**Prompt:**
In the material below, find the line containing "You are a computer-use agent." and the line containing "Click the crosshair". Output those two lines and all lines between them exactly, without pictures.

**Provided material:**
|---|

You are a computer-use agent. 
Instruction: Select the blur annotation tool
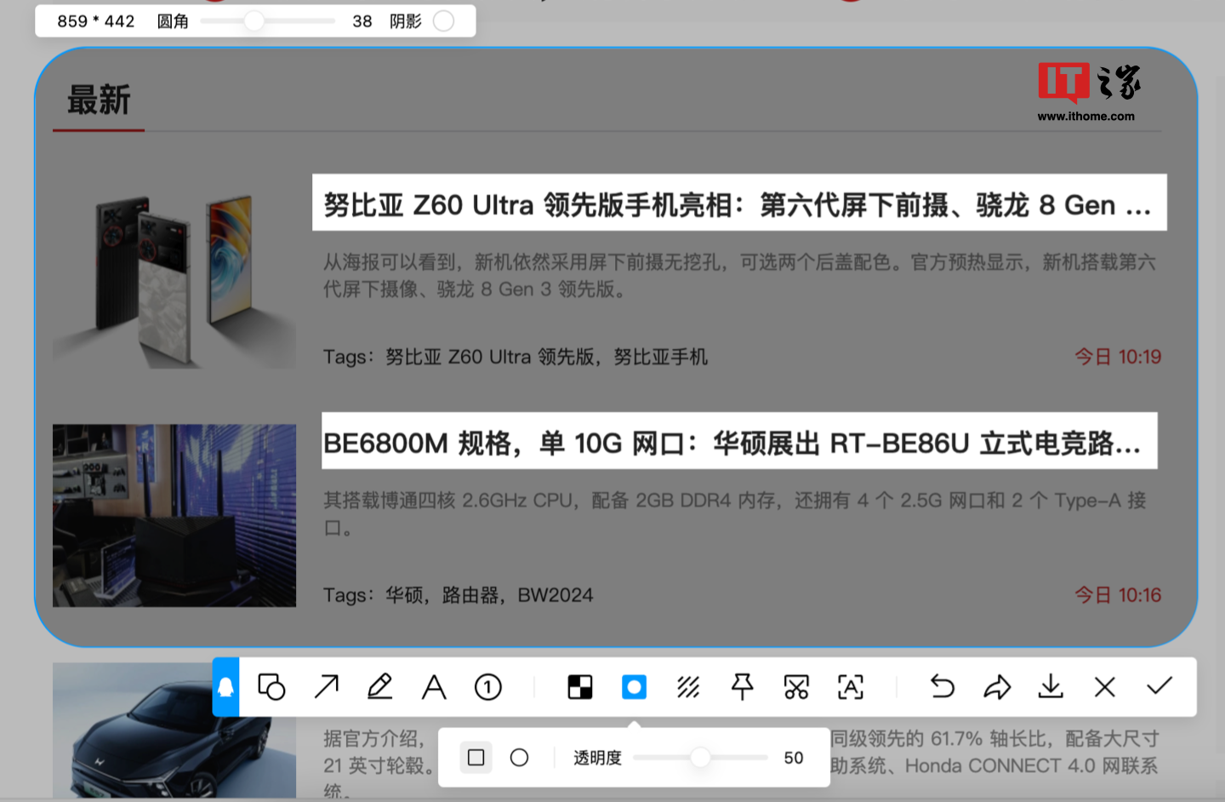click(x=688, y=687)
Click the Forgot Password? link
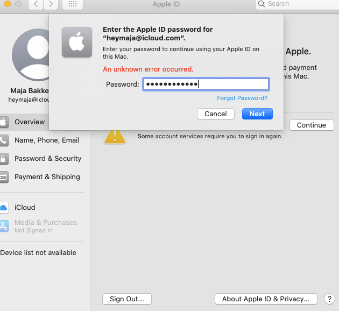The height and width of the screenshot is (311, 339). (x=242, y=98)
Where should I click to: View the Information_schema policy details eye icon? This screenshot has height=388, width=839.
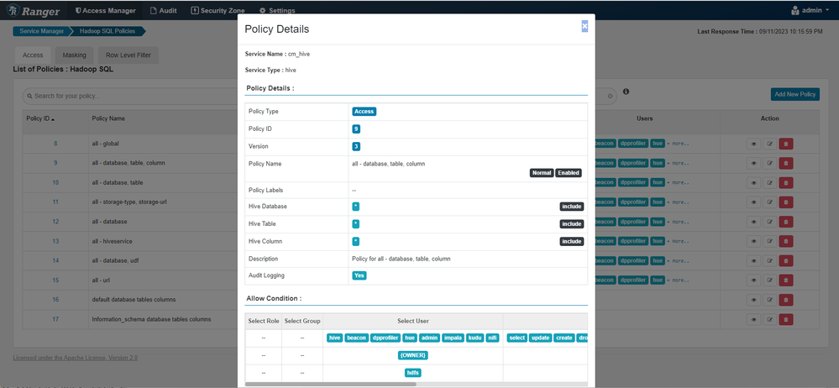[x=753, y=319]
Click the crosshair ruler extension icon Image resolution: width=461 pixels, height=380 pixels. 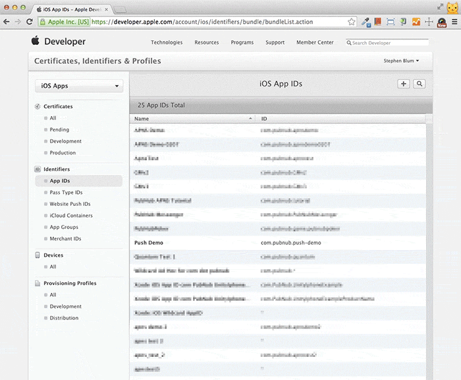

|---|

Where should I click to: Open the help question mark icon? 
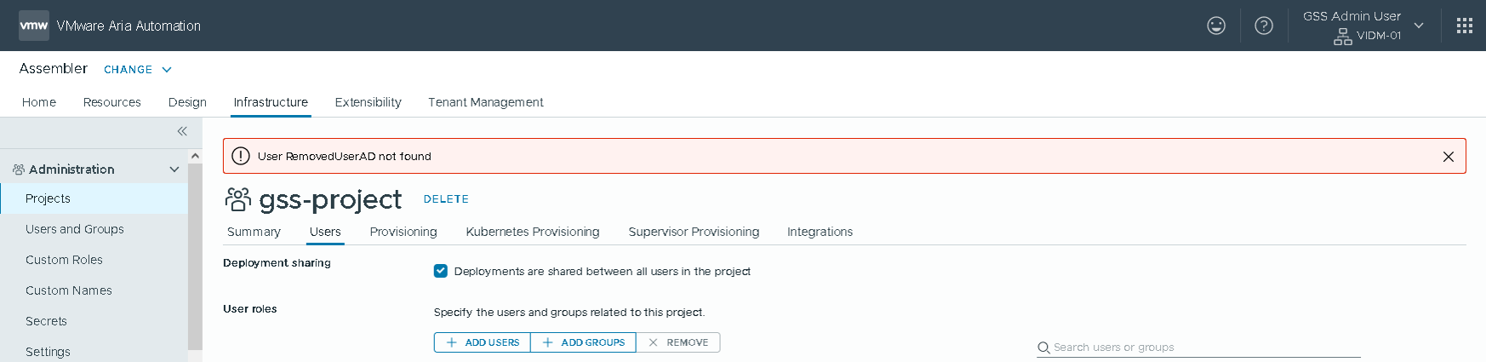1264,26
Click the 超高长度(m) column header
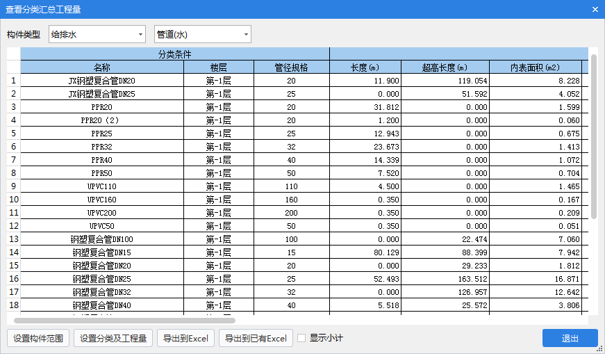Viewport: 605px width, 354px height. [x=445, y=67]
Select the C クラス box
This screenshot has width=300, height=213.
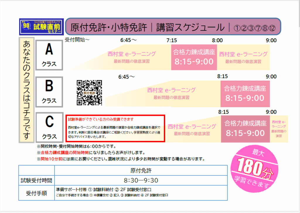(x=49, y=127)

|---|

**Result of this exercise:**
You are a computer-use agent. 
Instruction: Select the blur annotation tool
click(x=688, y=687)
Click the Forgot Password? link
The height and width of the screenshot is (311, 339). (x=242, y=98)
Where should I click to: View the Information_schema policy details eye icon? This screenshot has height=388, width=839.
[x=753, y=319]
Click the crosshair ruler extension icon Image resolution: width=461 pixels, height=380 pixels. 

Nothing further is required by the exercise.